A common complaint from my patients is they want sex but they don’t get much – or any. At first this sounds a bit superfluous or petty. On the list of life’s needs – security, a stable income, good health, etc. isn’t the lack of sex petty? I take the matter seriously. According to one study ~ 70% of people who file for divorce list ‘lack of sex’ among the top reasons for incompatibility.
Sex is more than a mere physical act; it symbolizes intimacy, trust, and the absence of loneliness. The person who wants sex often doesn’t clearly ask for it. To initiate sex they creep up upon sideways crab-like using indirect speech acts on the hopes their partner connects the dots and responds in kind. Alas this is all easily deflected.A blunt ‘I want to have sex, do you want to have sex?” (with a blunt ‘no” response) is too hard to do for most people. In the disappointment of being sex-deprived emotions arise such as anger, bad behaviors, and laments to others who will listen. Sometimes the sex-deprived person starts acting out, becoming monstrous or distant or whiny, which further reduces the chance of consummation. They often have affairs – not because the sex-deprived person doesn’t love their partner, but they are acting out on unconscious revenge.

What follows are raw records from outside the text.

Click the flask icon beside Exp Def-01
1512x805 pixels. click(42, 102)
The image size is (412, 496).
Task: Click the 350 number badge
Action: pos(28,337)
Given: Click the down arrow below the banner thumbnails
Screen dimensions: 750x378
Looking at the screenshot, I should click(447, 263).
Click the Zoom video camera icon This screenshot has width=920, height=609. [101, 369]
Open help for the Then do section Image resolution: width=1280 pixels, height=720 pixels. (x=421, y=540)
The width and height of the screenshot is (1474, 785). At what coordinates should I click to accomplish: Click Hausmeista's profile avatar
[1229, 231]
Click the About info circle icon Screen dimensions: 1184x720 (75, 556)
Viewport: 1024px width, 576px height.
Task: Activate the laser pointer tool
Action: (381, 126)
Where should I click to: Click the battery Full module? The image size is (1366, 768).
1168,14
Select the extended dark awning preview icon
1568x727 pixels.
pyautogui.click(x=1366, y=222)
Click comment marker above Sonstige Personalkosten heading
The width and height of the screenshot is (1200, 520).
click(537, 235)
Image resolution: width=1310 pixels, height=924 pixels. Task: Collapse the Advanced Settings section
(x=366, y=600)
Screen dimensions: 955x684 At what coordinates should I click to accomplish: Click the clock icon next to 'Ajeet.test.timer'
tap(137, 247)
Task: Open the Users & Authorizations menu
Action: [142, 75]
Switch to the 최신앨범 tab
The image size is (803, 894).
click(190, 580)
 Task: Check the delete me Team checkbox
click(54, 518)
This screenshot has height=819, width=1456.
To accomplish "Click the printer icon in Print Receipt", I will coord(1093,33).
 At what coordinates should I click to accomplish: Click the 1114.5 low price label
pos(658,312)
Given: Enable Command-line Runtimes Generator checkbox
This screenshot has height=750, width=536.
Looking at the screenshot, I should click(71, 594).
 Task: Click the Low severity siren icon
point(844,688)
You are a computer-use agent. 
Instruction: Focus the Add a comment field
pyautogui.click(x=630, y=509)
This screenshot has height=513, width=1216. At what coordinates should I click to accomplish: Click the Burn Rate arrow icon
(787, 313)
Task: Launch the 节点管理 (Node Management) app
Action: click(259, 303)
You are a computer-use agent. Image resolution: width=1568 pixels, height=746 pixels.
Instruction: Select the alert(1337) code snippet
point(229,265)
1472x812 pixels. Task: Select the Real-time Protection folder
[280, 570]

The discussion of ‘why are we not having sex’ is a very difficult one to have. Getting a ‘no’ response is too often painful to chance the topic. A lot of the avoidance is based on shame: it hurts to feel sexually unwanted. It brings up ones worst fears – is there something wrong about me?
Let’s look now at the sex-rejecting partner. He or she often has a problem they are not sharing. They might be thinking “I might be more interested in sex if you were more interested in my day, or if we spent more time with my family, or you weren’t so (fill in the blank)”. Sometimes they have desires not brought up “I might be more interested in sex if we did more cuddling or if you were open to some role-playing or an open relationship or (fill in the blank).” The person deprived of sex usually hasn’t had any opportunity to hear these matters at all or not in a matter of fact no argumentative process.
Marriage counseling sometimes helps – provided the therapist doesn’t take sides and can get both to own up to their own contributions and not let the session turn into a catalog of complaints against the other.
Back in Michigan I knew a sex therapist named Brian. Brian often recommended “the letter exercise”. Both members write a letter titled “What I want from sex”. The letters are to be honest, matter of fact, and forthcoming. Afterwards, each would read the other’s letter, taking it seriously and in earnest. From these manuscripts they would negotiate to find some common ground. Brian was Jewish; he often recommended something I was not aware of: in Orthodox Judaism G-d commands couples to have sex every Friday. Brian would counsel couples to do likewise– maybe not Friday per se but at least once a week regardless. What an idea! He explained this outside order bypasses issues and excuses to enhance the possibility of regularity and comfort of having sex while the couple works things out.
Every couple has different wants and levels of libido. There will always be distractions like children, the internet, and work. Regardless, it is hoped despite distractions and inner-issues something so important as sex and intimacy can be processed without fear or shame towards the goal of a more loving and satisfactory relationship.